start Selection
[
https://issues.apache.org/jira/browse/SPARK-18355?page=com.atlassian.jira.plugin.system.issuetabpanels:comment-tabpanel&focusedCommentId=15901914#comment-15901914
]
Dongjoon Hyun commented on SPARK-18355:
---------------------------------------
I confirmed that this happens only with
`spark.sql.hive.convertMetastoreOrc=true`.
{code}
scala> spark.version
res0: String = 2.2.0-SNAPSHOT
scala> sql("select click_id, search_id from testorc").show
+--------+---------+
|click_id|search_id|
+--------+---------+
| 12| 2|
+--------+---------+
scala> sql("set spark.sql.hive.convertMetastoreOrc=true").show(false)
+----------------------------------+-----+
|key |value|
+----------------------------------+-----+
|spark.sql.hive.convertMetastoreOrc|true |
+----------------------------------+-----+
scala> sql("select click_id, search_id from testorc").show
17/03/08 12:15:43 ERROR Executor: Exception in task 0.0 in stage 1.0 (TID 1)
end Selection
start Provided material
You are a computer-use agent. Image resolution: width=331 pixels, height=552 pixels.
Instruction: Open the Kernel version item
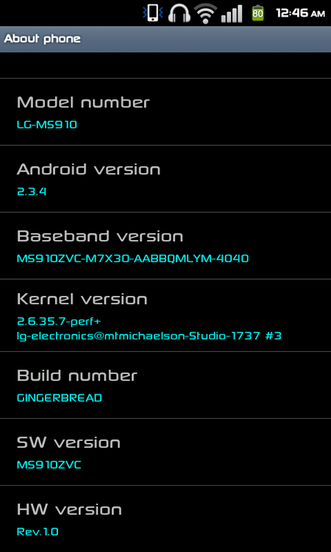166,316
end Provided material
- **To be done**:
- 1) In the Spark issue comment, why does the commenter say the problem happens only with `spark.sql.hive.convertMetastoreOrc=true`? Answer in one to three sentences.
- 2) Answer these questions about the Spark issue comment:
(a) What does `spark.version` return?
(b) Which two columns does the query select from `testorc`?
(c) What value does the `set` command show for `spark.sql.hive.convertMetastoreOrc`?
- 3) Carry on the Spark issue comment from its last line.

- **Results**:
- 1) With the default setting, the query `select click_id, search_id from testorc` returns a row with the values 12 and 2. After `spark.sql.hive.convertMetastoreOrc` is set to true, the same query fails with an executor error in task 0.0 of stage 1.0.

- 2)
(a) 2.2.0-SNAPSHOT
(b) click_id and search_id
(c) true

- 3)
java.lang.IllegalArgumentException: Field "click_id" does not exist.
{code}
> Spark SQL fails to read data from a ORC hive table that has a new column
> added to it
> ------------------------------------------------------------------------------------
>
> Key: SPARK-18355
> URL: https://issues.apache.org/jira/browse/SPARK-18355
> Project: Spark
> Issue Type: Bug
> Components: SQL
> Affects Versions: 1.6.2
> Environment: Centos6
> Reporter: Sandeep Nemuri
>
> *PROBLEM*:
> Spark SQL fails to read data from a ORC hive table that has a new column
> added to it.
> Below is the exception:
> {code}
> scala> sqlContext.sql("select click_id,search_id from testorc").show
> 16/11/03 22:17:53 INFO ParseDriver: Parsing command: select
> click_id,search_id from testorc
> 16/11/03 22:17:54 INFO ParseDriver: Parse Completed
> java.lang.AssertionError: assertion failed
> at scala.Predef$.assert(Predef.scala:165)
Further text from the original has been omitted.